Maybe not enough to matter though. If the input space is sufficiently smaller than the hash space (e.g., you aren't hashing arbitrary strings, but instead just arbitrary English words) then the probability of any hash collision that also lies in the realm of interest is vanishingly small.

exdsq · on July 21, 2020

True, but that'd be very esoteric - a string input field that only accepts values from a dictionary. Although also if the input space was only these values but the input size was infinite you'd have a similar issue :P

hansvm · on July 21, 2020

It'd be esoteric for a system to enforce only containing values from a dictionary, but every sentence ever spoken by anyone alive fits in a 64-bit space by a wide margin. For real-world input you could still reverse most passwords uniquely given enough time.

It's actually kind of a fun problem -- the fewer bits you have in your hash the easier it is to find _any_ collision that gives access to the current system, but the harder it is to uniquely reverse the hash into a plausible password for stuffing into other systems.

KMag · on July 21, 2020

I think the author is just using imprecise language for a preimage attack.[0]

[0] https://en.wikipedia.org/wiki/Preimage_attack

oconnor663 · on July 21, 2020

Information is sometimes destroyed, but we can't count on it. An algorithm like HMAC might be used to authenticate a short message. Or even if the message is long, it might also be known, so perhaps the only unknown input (the key) is short. HMAC still provides security in this case, but it's not provable-because-information-is-destroyed in the sense you're describing.

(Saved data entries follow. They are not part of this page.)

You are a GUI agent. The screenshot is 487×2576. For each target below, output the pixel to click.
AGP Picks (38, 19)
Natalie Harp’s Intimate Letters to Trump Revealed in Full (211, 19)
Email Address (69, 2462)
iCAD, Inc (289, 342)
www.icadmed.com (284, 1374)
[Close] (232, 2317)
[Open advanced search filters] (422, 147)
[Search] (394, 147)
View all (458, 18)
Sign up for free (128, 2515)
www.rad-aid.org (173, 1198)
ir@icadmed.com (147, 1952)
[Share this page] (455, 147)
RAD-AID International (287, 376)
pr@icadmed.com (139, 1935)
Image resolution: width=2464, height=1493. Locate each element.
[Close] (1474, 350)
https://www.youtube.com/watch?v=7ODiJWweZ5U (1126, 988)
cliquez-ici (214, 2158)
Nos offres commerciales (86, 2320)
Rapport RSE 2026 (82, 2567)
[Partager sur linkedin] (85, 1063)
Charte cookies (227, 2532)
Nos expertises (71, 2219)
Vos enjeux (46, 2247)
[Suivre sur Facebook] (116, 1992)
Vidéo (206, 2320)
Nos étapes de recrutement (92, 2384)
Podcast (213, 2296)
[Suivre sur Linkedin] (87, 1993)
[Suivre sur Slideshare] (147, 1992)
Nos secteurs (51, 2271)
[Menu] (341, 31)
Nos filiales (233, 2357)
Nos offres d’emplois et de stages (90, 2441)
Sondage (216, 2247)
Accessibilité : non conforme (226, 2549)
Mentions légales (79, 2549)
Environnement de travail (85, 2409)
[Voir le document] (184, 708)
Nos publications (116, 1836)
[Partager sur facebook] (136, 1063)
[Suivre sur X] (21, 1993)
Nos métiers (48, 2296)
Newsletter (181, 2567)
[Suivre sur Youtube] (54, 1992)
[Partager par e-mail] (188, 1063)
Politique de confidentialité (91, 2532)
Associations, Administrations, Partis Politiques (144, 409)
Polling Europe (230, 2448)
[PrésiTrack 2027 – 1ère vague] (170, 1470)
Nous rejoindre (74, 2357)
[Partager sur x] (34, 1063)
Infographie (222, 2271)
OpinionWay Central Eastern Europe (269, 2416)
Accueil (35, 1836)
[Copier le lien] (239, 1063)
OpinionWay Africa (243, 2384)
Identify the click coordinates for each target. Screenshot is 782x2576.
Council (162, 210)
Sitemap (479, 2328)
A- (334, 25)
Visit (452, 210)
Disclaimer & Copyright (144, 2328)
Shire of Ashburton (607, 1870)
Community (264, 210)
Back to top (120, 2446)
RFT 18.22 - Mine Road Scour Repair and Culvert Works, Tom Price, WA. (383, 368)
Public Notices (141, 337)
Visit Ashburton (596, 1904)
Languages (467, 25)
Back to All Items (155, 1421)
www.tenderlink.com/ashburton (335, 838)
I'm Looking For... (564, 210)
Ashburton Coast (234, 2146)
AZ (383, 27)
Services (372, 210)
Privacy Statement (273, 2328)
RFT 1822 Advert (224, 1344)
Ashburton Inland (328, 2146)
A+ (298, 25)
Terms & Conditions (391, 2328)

netsectoday · on July 22, 2020

215D70DA68DBDC2217D13916E40F89B87DDC3DAACA99892C943E0DCC76C8C1AF68097C86CC4CB53F15BD6C3870418A1E3577A076611A5104C6D4FC33939A21FB

dreamcompiler · on July 22, 2020

I said "in general".

netsectoday · on July 22, 2020

> in general a hash code contains less information

That is true, but has nothing to do with your ability to use a rainbow table or dictionary attack on my hashed statement.

The specific reason why you can reverse my hash is because it's unsalted. The time-complexity of my example hash is somewhat low.

'you are wrong' is 13 characters that spans the lowercase alphabet with spaces, in all english words that can be found in a dictionary. The actual key-space is 13^10 because of the limited characters I used, but when creating a rainbow-table it would probably take a key-space of 13^27 because you don't know the specific characters I'm using. (There are 13 characters in my statement, then there are 26 lower-case letters in the alphabet - plus space - which makes 27... 13^27)

Now, if I followed general op-sec suggestions I would have added a salt to my statement, so the process looks like SHA512('you are wrong' + '7aomAxgeVjAvyDXGrdmNJNKuuiumYbkG') which gives you the possible key-space of 45^63. Also, the salt should be something not found in a dictionary.

2812CDA67BF0EA2D5FE125C2637466FA9A81C12AE9D101771C581DB87EBEB05D7724C9DCFBC6F905B99F9737948543EC64CAC5D89C785125DDA2E3297214CC58

On the upper-side of the estimate there are 10^82 atoms in the universe. There are about 14^103 possible solutions to that salted hash above, with many possible collisions. Good luck with creating a database that needs more rows than available atoms, or waiting for a brute-force to complete on that hash, then sorting through the collisions. This is the "impossible" reversible hash you are talking about.

If you are interested in this topic and would like to do this in your code: use the HMAC function which is built for this, or specifically for passwords use bcrypt/blowfish because that algorithm is designed to run slowly (brute force protection).